╭──

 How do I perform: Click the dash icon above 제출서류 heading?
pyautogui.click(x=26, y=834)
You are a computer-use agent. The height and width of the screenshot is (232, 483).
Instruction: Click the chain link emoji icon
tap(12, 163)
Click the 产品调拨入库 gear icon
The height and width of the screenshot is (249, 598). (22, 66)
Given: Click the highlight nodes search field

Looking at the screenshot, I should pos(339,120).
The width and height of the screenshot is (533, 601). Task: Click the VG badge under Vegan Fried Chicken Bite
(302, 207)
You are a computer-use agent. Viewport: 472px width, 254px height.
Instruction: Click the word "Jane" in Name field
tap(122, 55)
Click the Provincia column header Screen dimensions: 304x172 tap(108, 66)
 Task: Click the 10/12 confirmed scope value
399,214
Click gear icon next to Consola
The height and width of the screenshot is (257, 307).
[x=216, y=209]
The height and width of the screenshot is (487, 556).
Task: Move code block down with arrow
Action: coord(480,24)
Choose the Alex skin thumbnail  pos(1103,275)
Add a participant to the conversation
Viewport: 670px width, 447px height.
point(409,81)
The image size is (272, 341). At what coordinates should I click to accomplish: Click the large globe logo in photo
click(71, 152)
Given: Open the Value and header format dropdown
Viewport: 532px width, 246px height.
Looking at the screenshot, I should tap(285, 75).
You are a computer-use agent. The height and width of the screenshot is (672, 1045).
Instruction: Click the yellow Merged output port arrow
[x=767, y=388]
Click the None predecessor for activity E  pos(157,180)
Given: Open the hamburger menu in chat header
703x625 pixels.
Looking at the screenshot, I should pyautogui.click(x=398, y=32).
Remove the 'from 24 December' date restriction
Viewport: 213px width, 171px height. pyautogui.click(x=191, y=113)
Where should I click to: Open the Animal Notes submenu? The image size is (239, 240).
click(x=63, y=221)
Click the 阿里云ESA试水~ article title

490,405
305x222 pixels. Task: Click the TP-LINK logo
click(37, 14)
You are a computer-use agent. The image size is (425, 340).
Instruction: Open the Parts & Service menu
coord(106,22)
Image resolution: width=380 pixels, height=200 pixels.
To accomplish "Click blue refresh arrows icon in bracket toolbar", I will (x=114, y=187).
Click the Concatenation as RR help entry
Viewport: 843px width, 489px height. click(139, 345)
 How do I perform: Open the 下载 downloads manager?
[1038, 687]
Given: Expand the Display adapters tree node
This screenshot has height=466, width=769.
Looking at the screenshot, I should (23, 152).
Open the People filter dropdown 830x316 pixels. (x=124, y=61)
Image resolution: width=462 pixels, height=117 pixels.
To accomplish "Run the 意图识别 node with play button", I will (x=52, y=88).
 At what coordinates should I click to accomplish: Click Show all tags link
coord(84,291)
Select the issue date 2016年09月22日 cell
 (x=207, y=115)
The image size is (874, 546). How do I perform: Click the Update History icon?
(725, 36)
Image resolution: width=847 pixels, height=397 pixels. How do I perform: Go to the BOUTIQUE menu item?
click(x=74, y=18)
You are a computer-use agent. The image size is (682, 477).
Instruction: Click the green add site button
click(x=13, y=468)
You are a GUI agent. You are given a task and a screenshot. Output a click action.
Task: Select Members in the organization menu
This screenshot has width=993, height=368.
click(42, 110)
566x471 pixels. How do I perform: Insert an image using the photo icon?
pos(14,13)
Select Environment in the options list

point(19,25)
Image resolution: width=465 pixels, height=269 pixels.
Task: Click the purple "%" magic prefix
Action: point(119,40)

╰──

**Task brief:** From the line with "You are a GUI" to the end of the listing above, set down every line exactly as it appears, both ends included.

**Solution:**
You are a GUI agent. You are given a task and a screenshot. Output a click action.
Task: Select Members in the organization menu
This screenshot has width=993, height=368.
click(42, 110)
566x471 pixels. How do I perform: Insert an image using the photo icon?
pos(14,13)
Select Environment in the options list

point(19,25)
Image resolution: width=465 pixels, height=269 pixels.
Task: Click the purple "%" magic prefix
Action: point(119,40)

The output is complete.